═══ Excerpted records
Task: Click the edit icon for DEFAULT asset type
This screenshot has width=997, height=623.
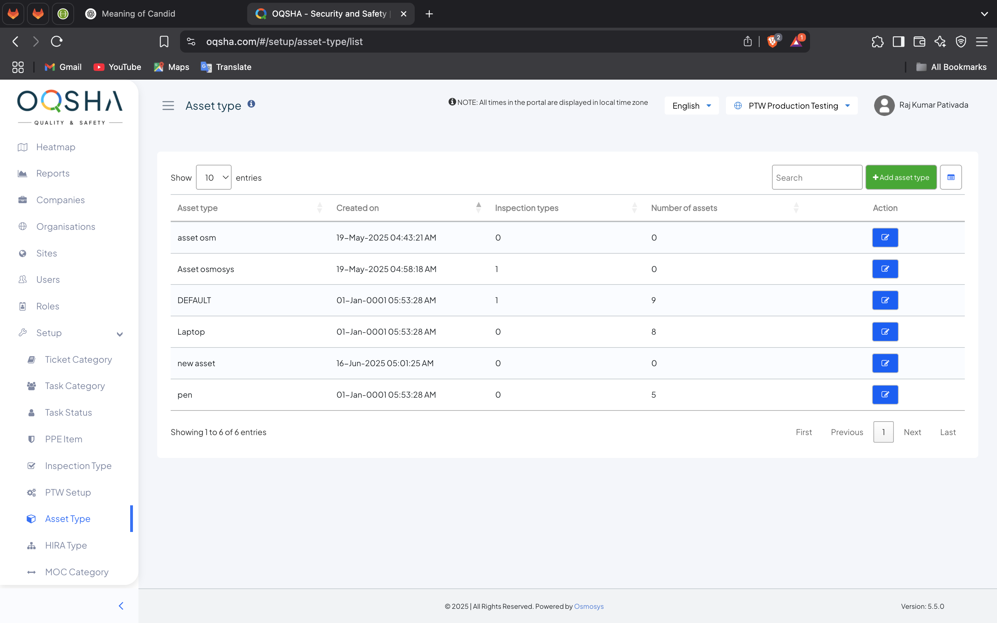Action: pyautogui.click(x=885, y=300)
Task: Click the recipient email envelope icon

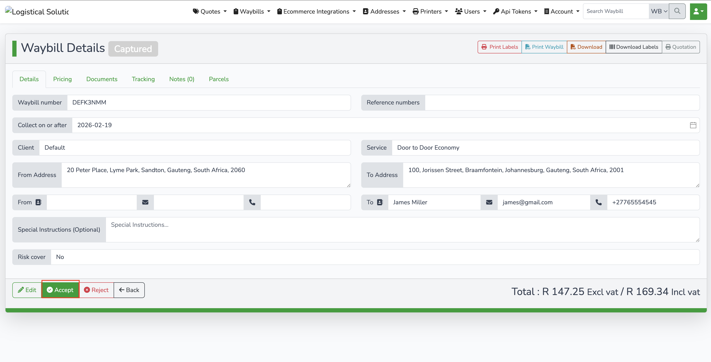Action: coord(489,202)
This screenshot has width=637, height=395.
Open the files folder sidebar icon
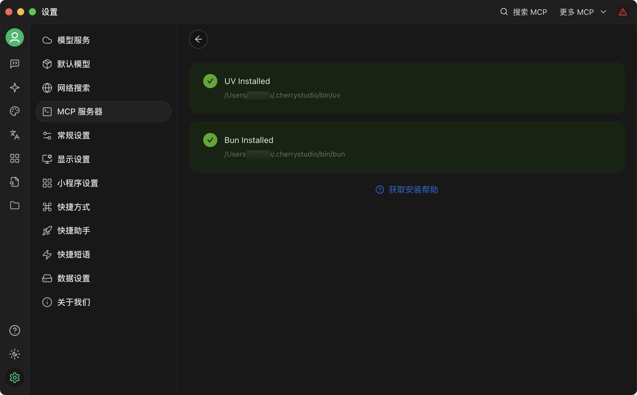[x=14, y=205]
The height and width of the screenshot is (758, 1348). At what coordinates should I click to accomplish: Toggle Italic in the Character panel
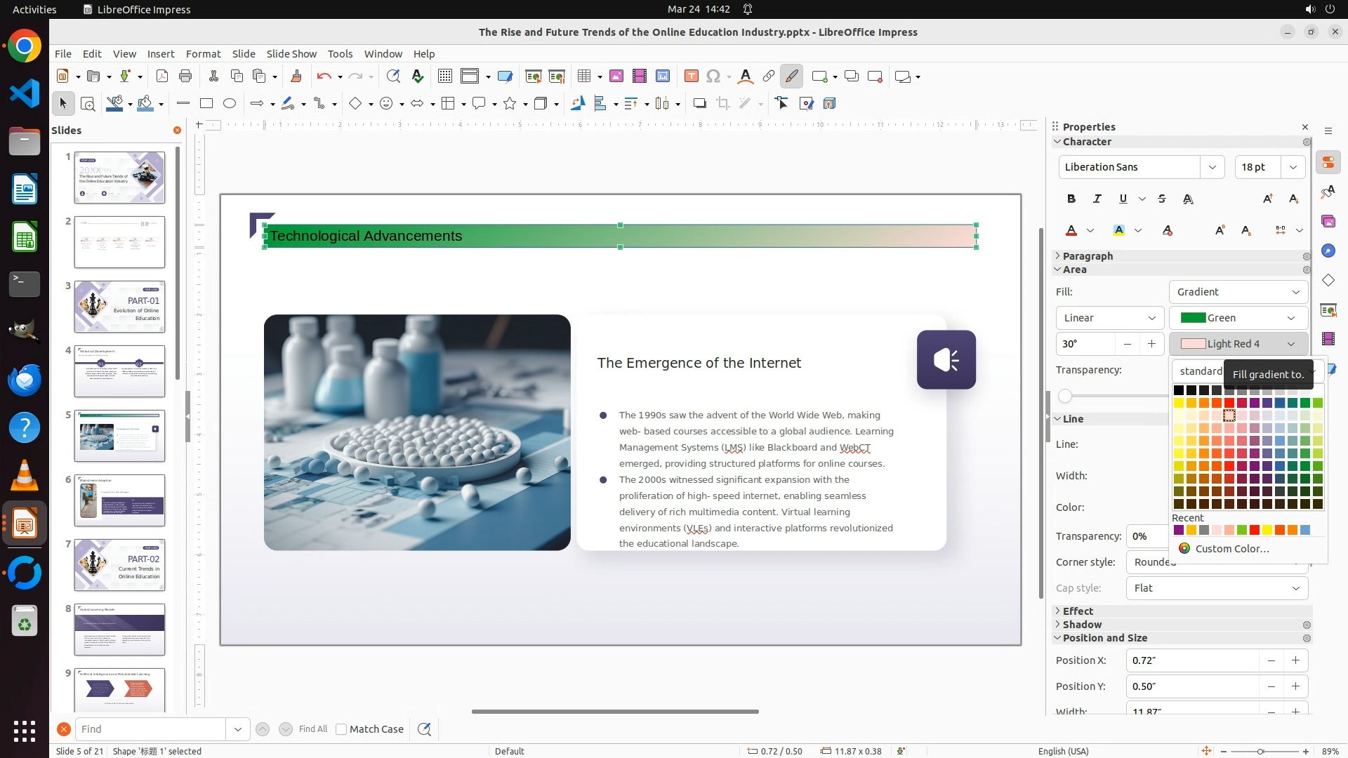(1097, 199)
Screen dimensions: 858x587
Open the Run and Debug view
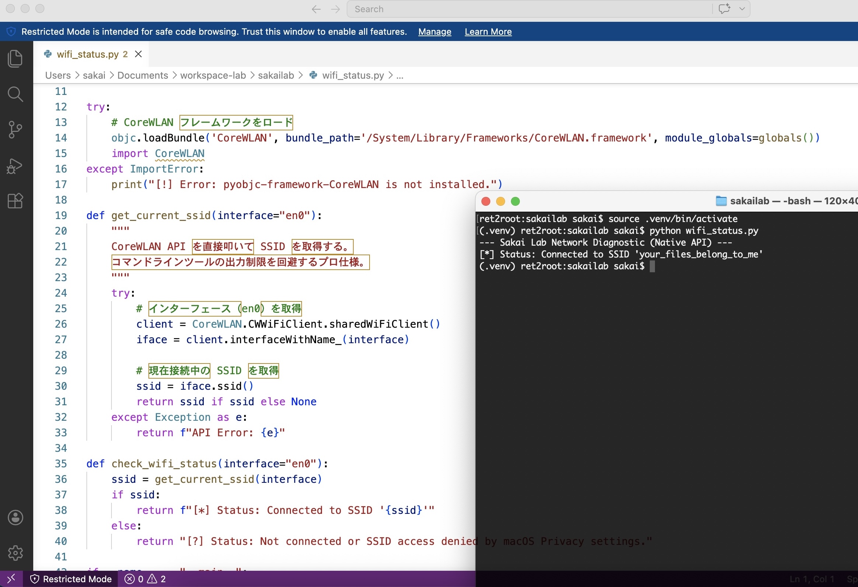point(15,166)
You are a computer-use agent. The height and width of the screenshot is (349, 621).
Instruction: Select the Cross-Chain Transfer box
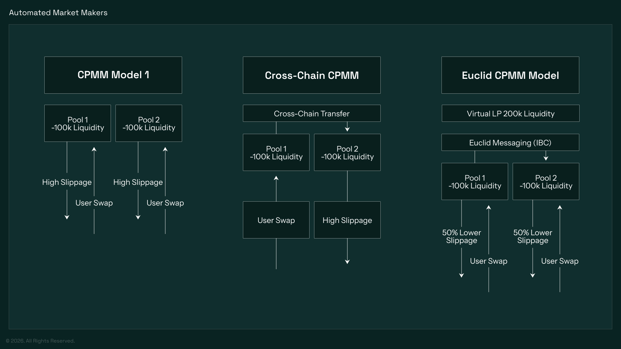(x=311, y=113)
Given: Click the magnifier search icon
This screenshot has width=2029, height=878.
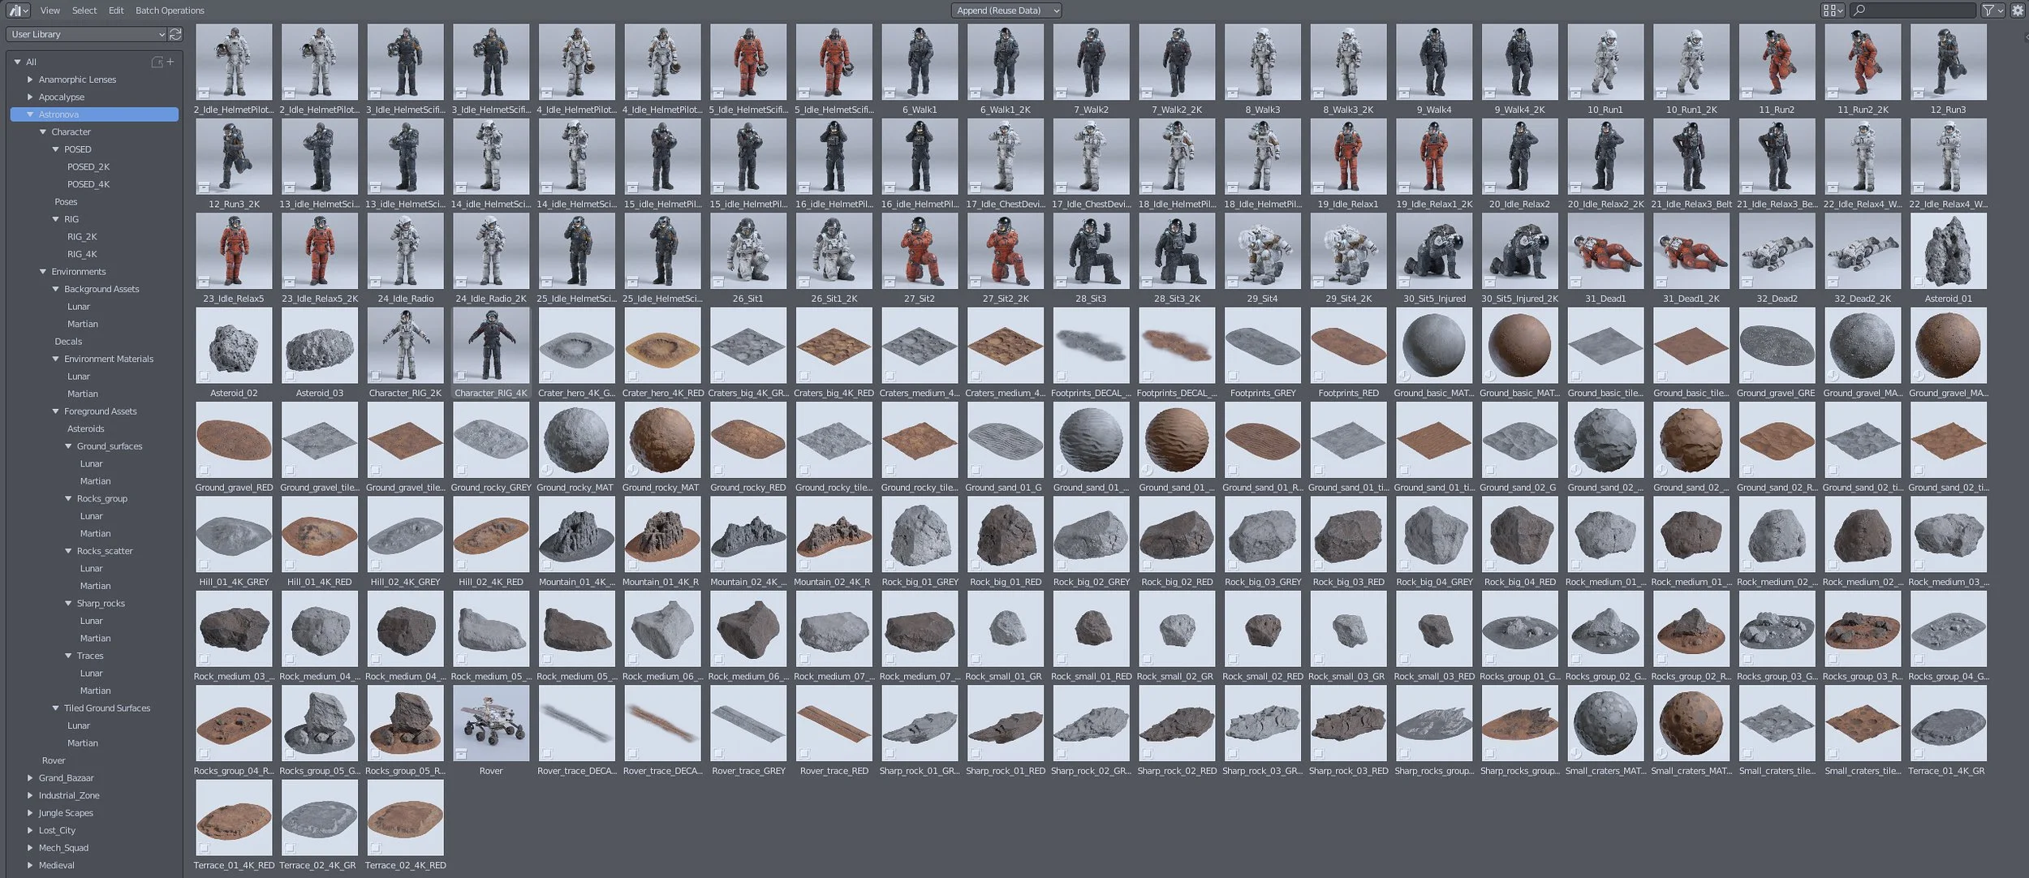Looking at the screenshot, I should [x=1860, y=11].
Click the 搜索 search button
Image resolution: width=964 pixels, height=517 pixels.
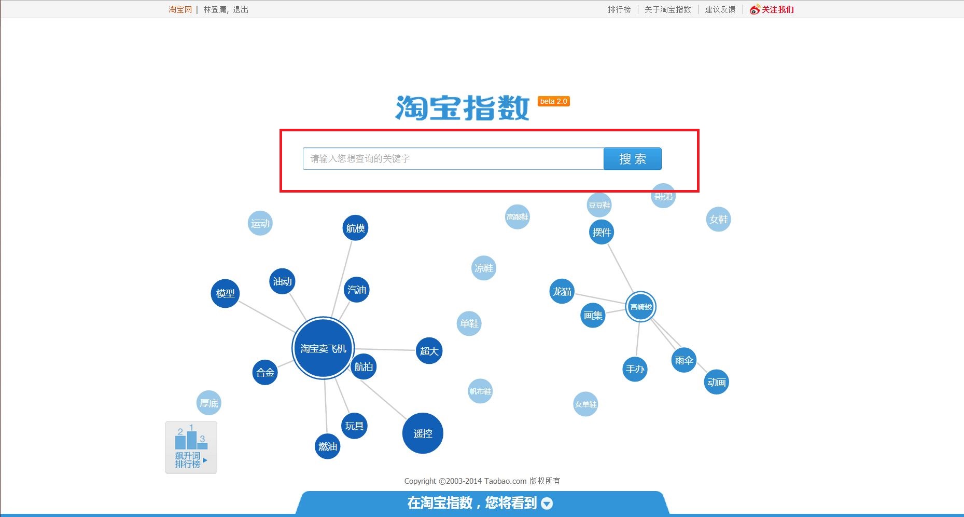(x=632, y=158)
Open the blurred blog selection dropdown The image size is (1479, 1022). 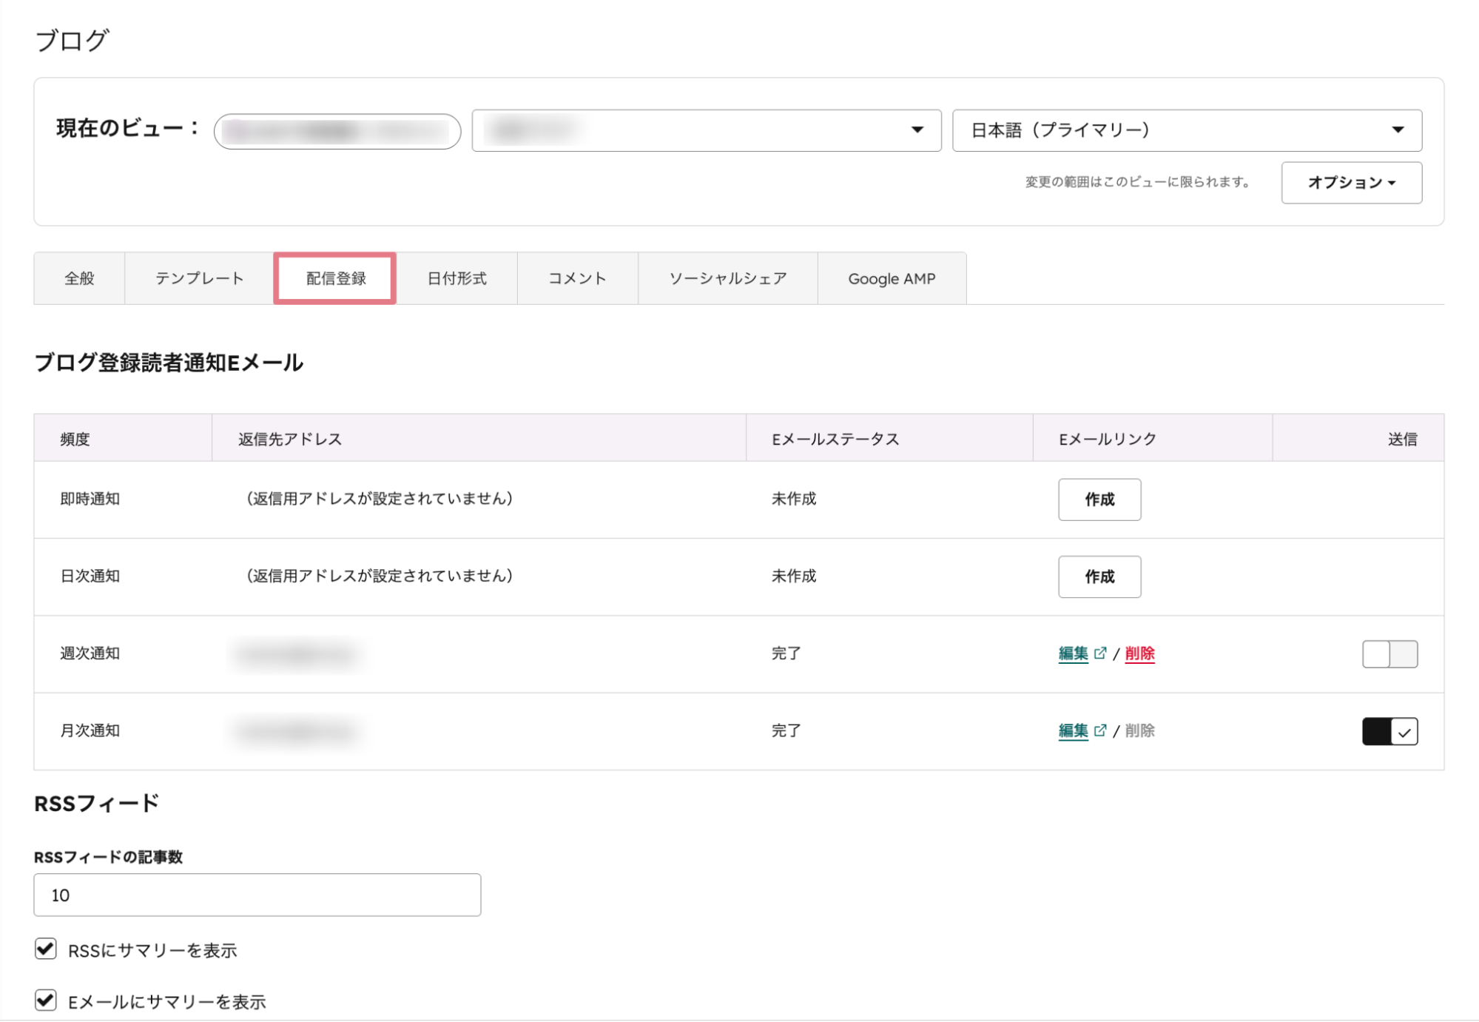(706, 130)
══════
## What to produce
Every line above that holds "search" should be copied out.

## Answer to this task
Given: Click the magnifier search icon
Click the 搜索 search button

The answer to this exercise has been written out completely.